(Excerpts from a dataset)
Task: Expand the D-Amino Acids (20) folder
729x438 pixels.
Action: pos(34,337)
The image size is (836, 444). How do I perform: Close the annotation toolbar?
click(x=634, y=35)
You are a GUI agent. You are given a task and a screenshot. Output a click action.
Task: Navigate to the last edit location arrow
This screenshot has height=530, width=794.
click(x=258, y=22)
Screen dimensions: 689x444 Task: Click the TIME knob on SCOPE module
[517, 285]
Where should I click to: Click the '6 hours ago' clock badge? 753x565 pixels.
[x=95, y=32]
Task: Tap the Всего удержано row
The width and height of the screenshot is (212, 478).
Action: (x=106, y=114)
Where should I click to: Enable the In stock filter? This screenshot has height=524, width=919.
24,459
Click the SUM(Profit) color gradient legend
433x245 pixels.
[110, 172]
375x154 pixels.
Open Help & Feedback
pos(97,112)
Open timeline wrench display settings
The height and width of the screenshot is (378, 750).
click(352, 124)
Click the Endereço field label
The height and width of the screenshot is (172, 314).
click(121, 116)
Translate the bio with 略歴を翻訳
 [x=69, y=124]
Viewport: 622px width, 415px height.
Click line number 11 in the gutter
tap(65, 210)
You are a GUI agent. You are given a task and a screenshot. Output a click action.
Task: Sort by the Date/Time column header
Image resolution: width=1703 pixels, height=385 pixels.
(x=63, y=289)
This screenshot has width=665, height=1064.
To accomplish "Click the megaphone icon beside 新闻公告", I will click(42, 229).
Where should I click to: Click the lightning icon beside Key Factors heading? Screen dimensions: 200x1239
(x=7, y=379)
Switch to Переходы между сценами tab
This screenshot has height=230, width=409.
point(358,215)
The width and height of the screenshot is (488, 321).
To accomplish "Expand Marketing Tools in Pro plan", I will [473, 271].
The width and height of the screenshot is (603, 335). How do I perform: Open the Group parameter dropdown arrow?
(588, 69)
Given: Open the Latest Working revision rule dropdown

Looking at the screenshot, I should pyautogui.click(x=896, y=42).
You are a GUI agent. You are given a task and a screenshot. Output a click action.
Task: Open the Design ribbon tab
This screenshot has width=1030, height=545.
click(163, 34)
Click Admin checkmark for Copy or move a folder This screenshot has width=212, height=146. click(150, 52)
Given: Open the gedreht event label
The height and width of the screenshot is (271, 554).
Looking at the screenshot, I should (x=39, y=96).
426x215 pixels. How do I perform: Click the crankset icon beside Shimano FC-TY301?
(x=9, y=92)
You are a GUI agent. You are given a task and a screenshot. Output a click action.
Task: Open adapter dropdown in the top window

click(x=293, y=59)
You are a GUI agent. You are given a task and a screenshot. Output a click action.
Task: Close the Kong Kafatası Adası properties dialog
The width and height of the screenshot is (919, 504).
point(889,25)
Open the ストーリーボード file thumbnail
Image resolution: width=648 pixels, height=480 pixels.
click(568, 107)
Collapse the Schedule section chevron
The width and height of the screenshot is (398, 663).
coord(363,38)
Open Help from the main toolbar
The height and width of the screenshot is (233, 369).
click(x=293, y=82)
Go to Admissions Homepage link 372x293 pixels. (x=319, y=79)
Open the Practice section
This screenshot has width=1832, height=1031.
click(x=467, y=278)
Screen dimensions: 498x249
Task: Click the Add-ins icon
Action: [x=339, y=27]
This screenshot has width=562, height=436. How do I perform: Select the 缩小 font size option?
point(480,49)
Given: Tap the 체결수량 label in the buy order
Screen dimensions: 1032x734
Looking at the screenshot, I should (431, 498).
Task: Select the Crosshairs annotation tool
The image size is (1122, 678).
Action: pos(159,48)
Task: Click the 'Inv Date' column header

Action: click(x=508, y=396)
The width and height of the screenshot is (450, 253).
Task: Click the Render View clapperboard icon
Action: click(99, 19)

REQUIRED ACTION:
Write out exactly the lines above between the line with "Where should I click to: Click the '6" and the line with "Task: Sort by the Date/Time column header", inclusive, and nothing beyond them.

YOUR SOLUTION:
Where should I click to: Click the '6 hours ago' clock badge? 753x565 pixels.
[x=95, y=32]
Task: Tap the Всего удержано row
The width and height of the screenshot is (212, 478).
Action: (x=106, y=114)
Where should I click to: Enable the In stock filter? This screenshot has height=524, width=919.
24,459
Click the SUM(Profit) color gradient legend
433x245 pixels.
[110, 172]
375x154 pixels.
Open Help & Feedback
pos(97,112)
Open timeline wrench display settings
The height and width of the screenshot is (378, 750).
click(352, 124)
Click the Endereço field label
The height and width of the screenshot is (172, 314).
click(121, 116)
Translate the bio with 略歴を翻訳
 [x=69, y=124]
Viewport: 622px width, 415px height.
Click line number 11 in the gutter
tap(65, 210)
You are a GUI agent. You are given a task and a screenshot. Output a click action.
Task: Sort by the Date/Time column header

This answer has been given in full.